Fivetran Platform dbt Package
This dbt package transforms data from the Fivetran Platform connector into analytics-ready tables.
Resources
- Number of materialized models¹: 19
- Connector documentation
- dbt package documentation
What does this dbt package do?
This package enables you to better understand how you are spending money in Fivetran according to our consumption-based pricing model and provides details about the performance and status of your Fivetran connections. It creates enriched models with metrics focused on consumption data, monthly active rows (MAR), credit consumption, connection events, schema changes, and audit logs.
Output schema
Final output tables are generated in the following target schema:
<your_database>.<connector/schema_name>_fivetran_platform
Final output tables
By default, this package materializes the following final tables:
| Table | Description |
|---|---|
| fivetran_platform__connection_status | Provides a comprehensive view of each connection loading data into your destinations, enriched with detailed information about sync status, sync frequency, setup status, and connection health to monitor and troubleshoot your data pipeline performance. |
| fivetran_platform__mar_table_history | Tracks a table's monthly free, paid, and total volume breakdowns, with connection and destination details to analyze your data consumption patterns and costs at the table level over time. |
| fivetran_platform__usage_history | Summarizes each destination's monthly usage and active volume with calculated metrics for usage per million MAR and MAR per usage unit to track your Fivetran consumption costs and efficiency. Usage represents either dollar or credit amounts depending on your pricing model. Read more about the relationship between usage and MAR here. |
| fivetran_platform__connection_daily_events | Captures daily operational metrics for each connection including API calls made, schema changes implemented, and record modifications processed, starting from the connection setup date to provide insights into connection activity patterns and data processing volumes. |
| fivetran_platform__schema_changelog | Documents all schema changes made to your connections including table alterations, table creations, schema creations, and configuration changes with detailed metadata about each event to track data structure evolution and troubleshoot schema-related issues. |
| fivetran_platform__audit_table | Replaces the deprecated _fivetran_audit table and tracks each table receiving data during connection syncs with comprehensive timestamps for connection and table-level sync progress plus detailed counts of records inserted, replaced, updated, and deleted to monitor data processing and sync performance. |
| fivetran_platform__audit_user_activity | Records all user-triggered actions within your Fivetran account to provide a comprehensive audit trail that helps you trace user activities to specific log events such as schema changes, sync frequency updates, manual syncs, connection failures, and other operational events for compliance and troubleshooting purposes. |
¹ Each Quickstart transformation job run materializes these models if all components of this data model are enabled. This count includes all staging, intermediate, and final models materialized as view, table, or incremental.
Prerequisites
To use this dbt package, you must have the following:
- A Fivetran Platform connection syncing data into your destination.

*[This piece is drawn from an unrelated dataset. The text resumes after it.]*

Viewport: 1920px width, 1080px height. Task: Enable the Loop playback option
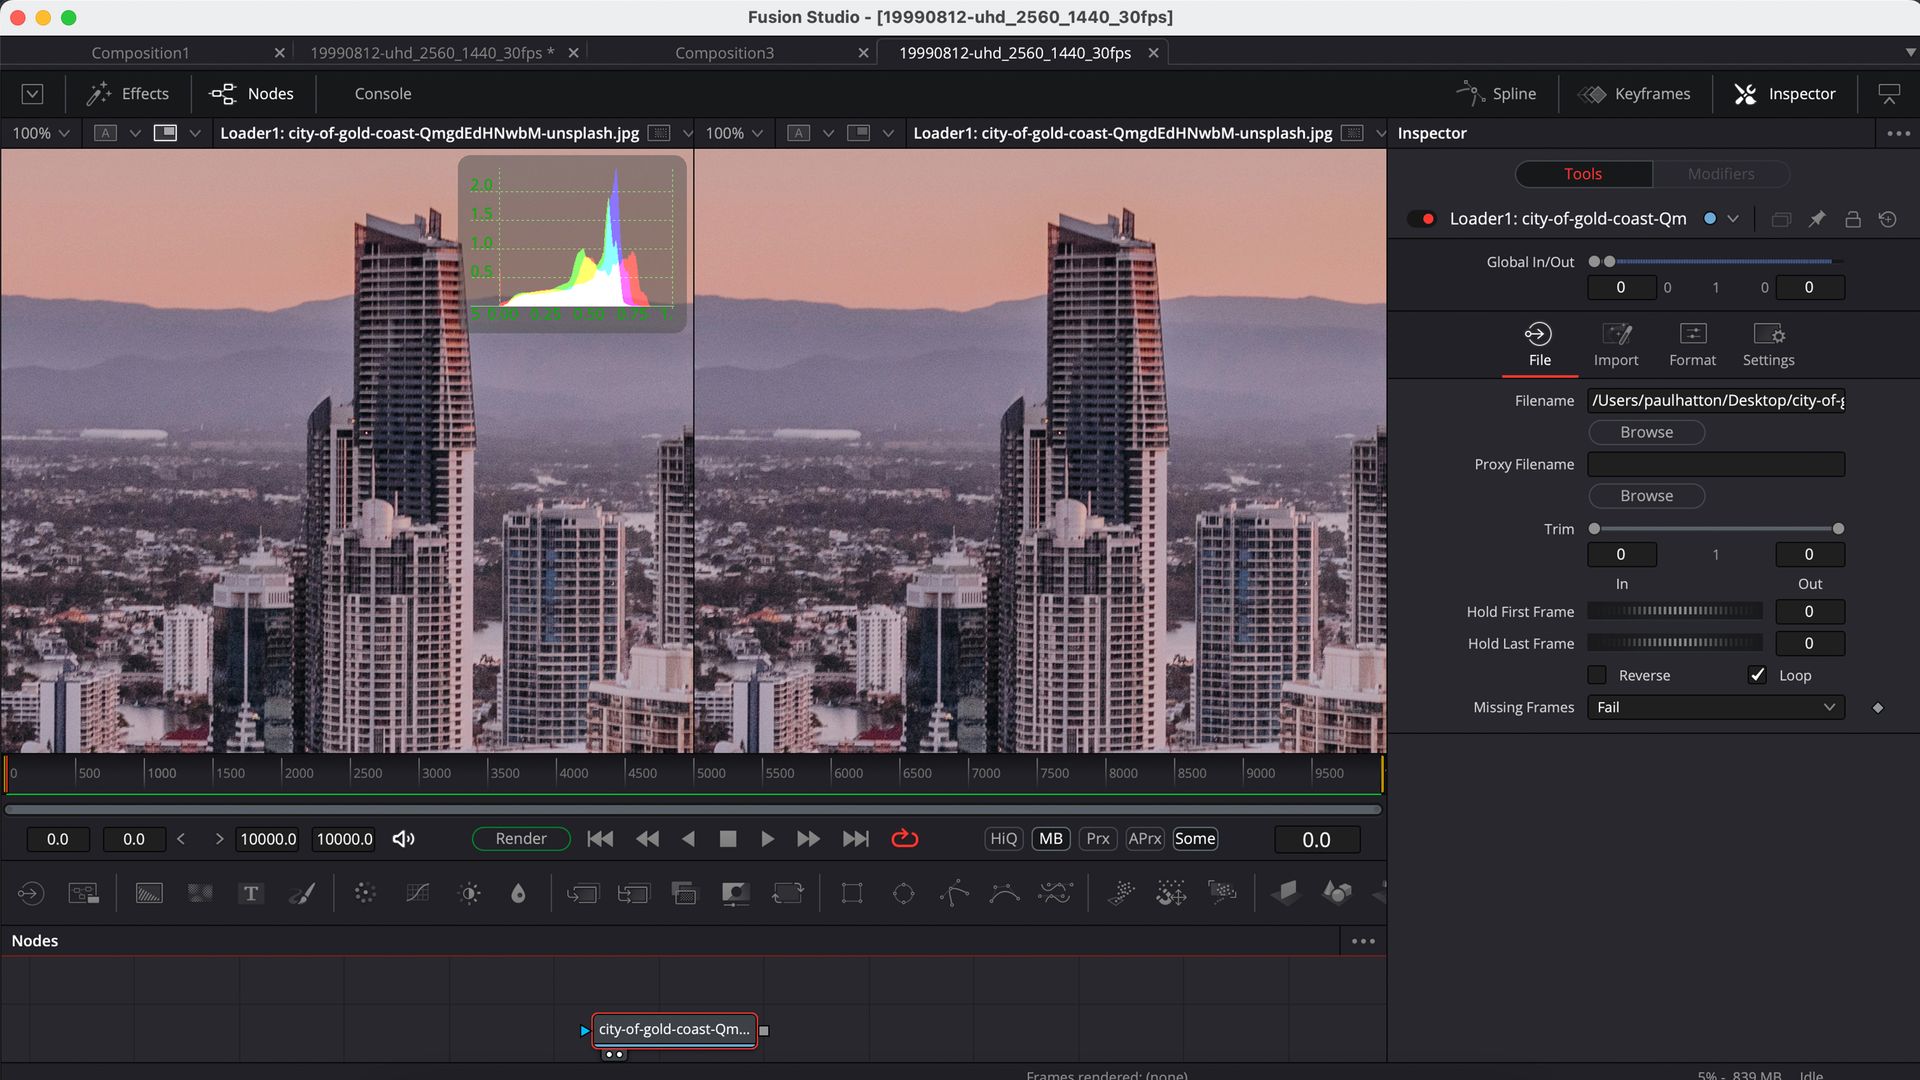tap(1757, 675)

- A BigQuery, Snowflake, Redshift, Postgres, Databricks, or SQL Server destination.
How do I use the dbt package?
You can either add this dbt package in the Fivetran dashboard or import it into your dbt project:
- To add the package in the Fivetran dashboard, follow our Quickstart guide.
- To add the package to your dbt project, follow the setup instructions in the dbt package's README file to use this package.
How is this package maintained and can I contribute?
Package Maintenance
The Fivetran team maintaining this package only maintains the latest version of the package. We highly recommend you stay consistent with the latest version of the package and refer to the CHANGELOG and release notes for more information on changes across versions.
Contributions
A small team of analytics engineers at Fivetran develops these dbt packages. However, the packages are made better by community contributions.
We highly encourage and welcome contributions to this package. Learn how to contribute to a package in dbt's Contributing to an external dbt package article.